The patient was originally noted to have PAOG, however after the trabeculectomy, the angle had become synechially closed, potentially due to AC shallowing after the trabeculectomy or the persistent AC inflammation and downgrowth. The elevated IOP prior to Ahmed implantation may also have been due in part to steroid response from use of prednisolone acetate after the cataract extraction and membranectomy. A valved Ahmed FP7 implant was preferred to a non-valved Baerveldt 350 implant since the advanced stage of her glaucoma demanded rapid pressure reduction. A second trabeculectomy was considered but deemed likely to fail in the setting of active neovascularization and persistent inflammation. Considering the synechial angle closure, sulcus placement of the Ahmed tube tip was preferred.

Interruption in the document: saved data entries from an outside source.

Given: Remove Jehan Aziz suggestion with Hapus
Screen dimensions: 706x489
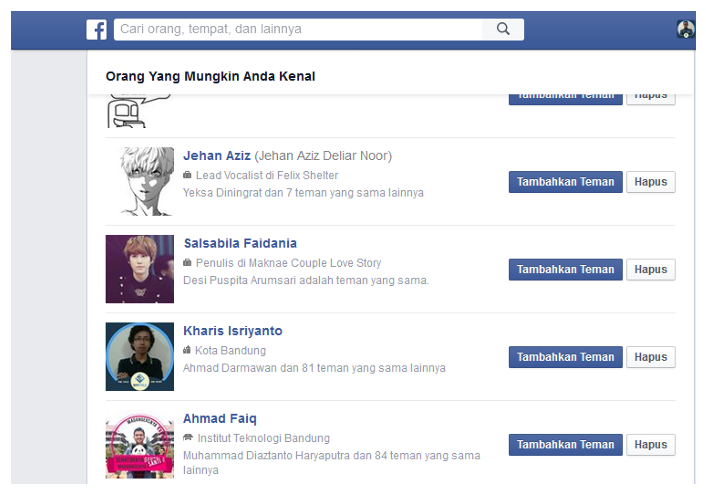Looking at the screenshot, I should (650, 182).
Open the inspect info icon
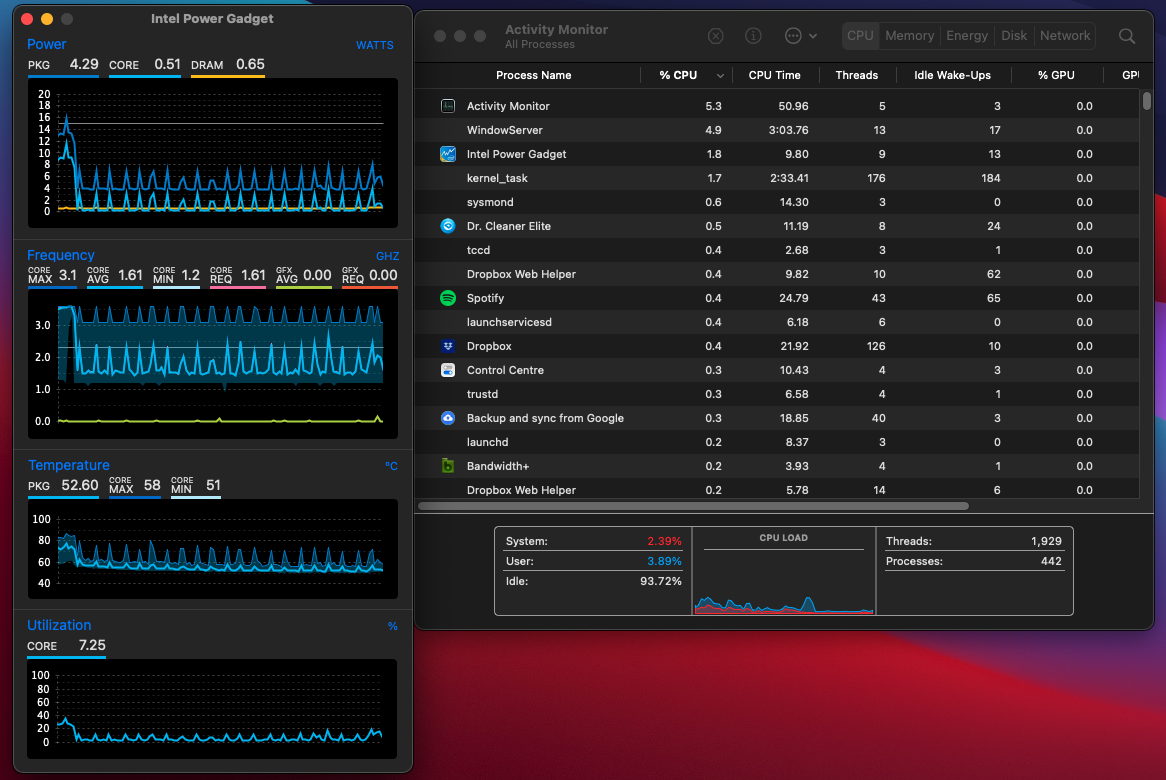 point(753,35)
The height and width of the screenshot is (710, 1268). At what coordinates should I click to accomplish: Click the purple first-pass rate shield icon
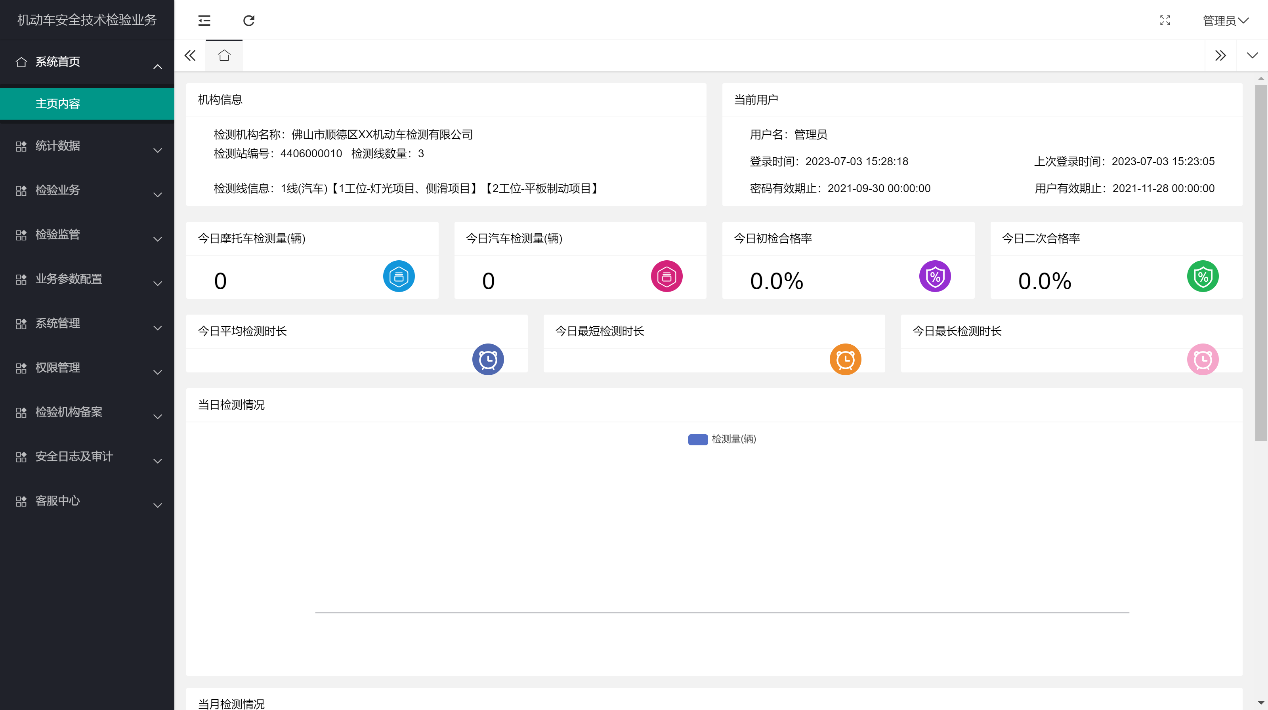click(935, 276)
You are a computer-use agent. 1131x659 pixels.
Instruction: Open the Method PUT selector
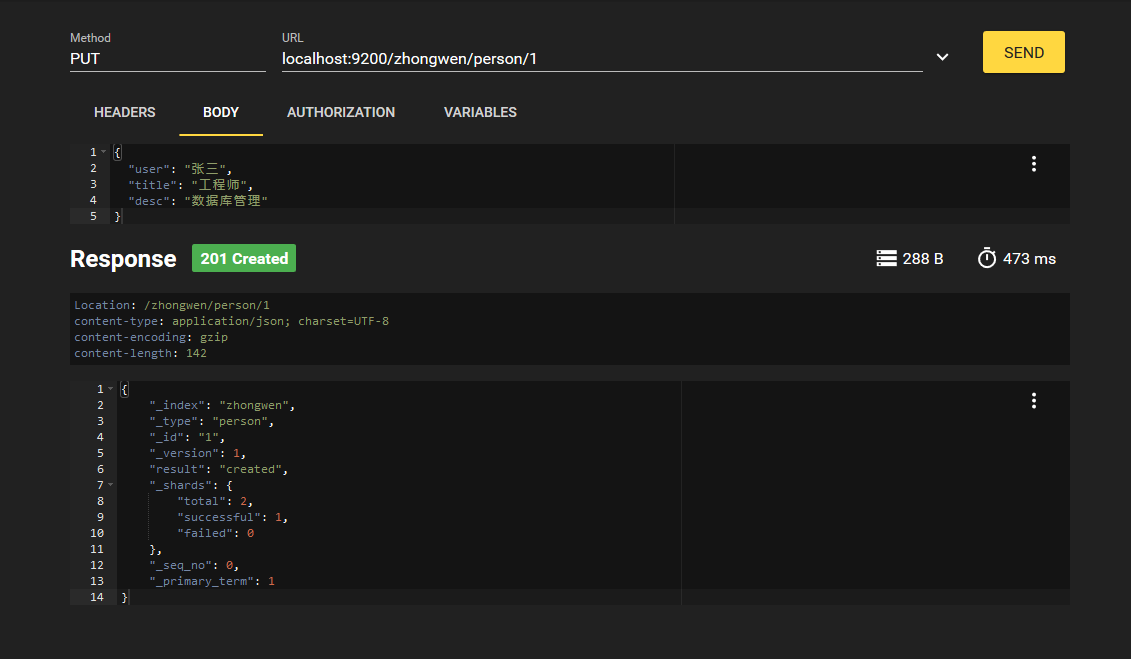click(x=167, y=58)
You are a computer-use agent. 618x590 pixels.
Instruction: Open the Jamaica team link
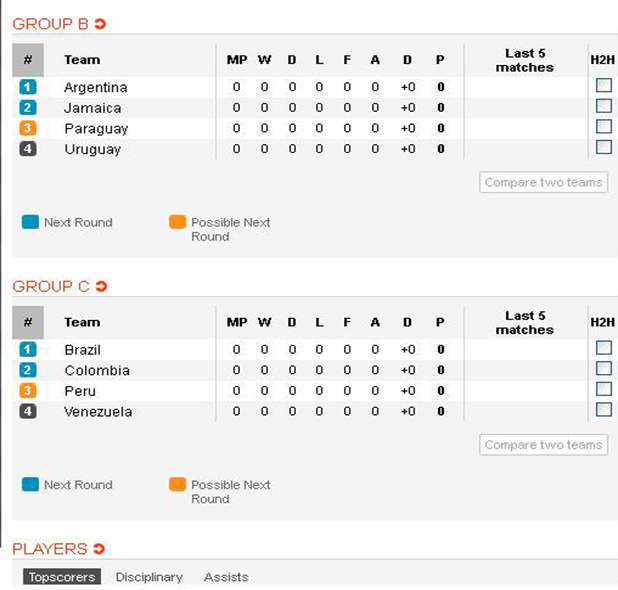93,108
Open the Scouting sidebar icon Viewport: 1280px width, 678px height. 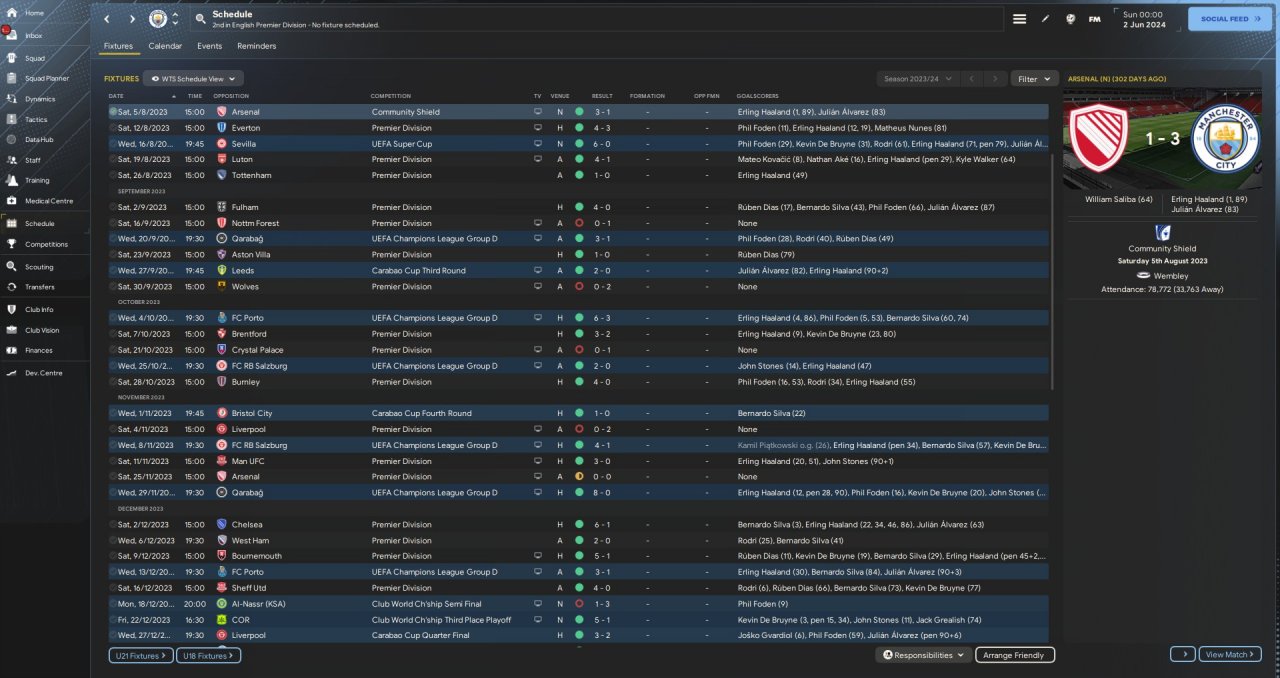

Although initially successful, the IOP increased again after the Ahmed FP7, likely due to encapsulation of the plate and possible steroid response. A Baerveldt 350 implant was deemed more likely to achieve better long-term IOP control than a second Ahmed FP7,22,23 and concurrent revision of the Ahmed capsule could achieve early IOP lowering before the Baerveldt opened, with less risk of hypotony than aggressive fenestrating slits in the Baerveldt. This patient experienced early transient hypotony due to suspected inadvertent removal of her own ripcord suture. Fortunately, the AC never shallowed, there were never any chorioretinal folds, choroidal effusions, or suprachoroidal hemorrhage, and the transient fibrinous AC reaction resolved with topical steroids and never occluded the tube lumen. Ultimately, this case emphasizes the aggressiveness of membranous downgrowth following trabeculectomy surgery, the possible need for a combined medical and surgical approach to management, and the potential necessity for multiple surgical interventions to control IOP after this complication.

Patient consent

Consent to publish the case report was not obtained. This report does not contain any personal information that could lead to the identification of the patient.

Acknowledgements and Disclosures

No funding or grant support was received. The following authors have no financial disclosures: (CT, EA, DS, MQ). One author is a consultant to GlaxoSmithKline in a capacity unrelated to this manuscript (AF). All authors attest that they meet the current ICMJE criteria for Authorship.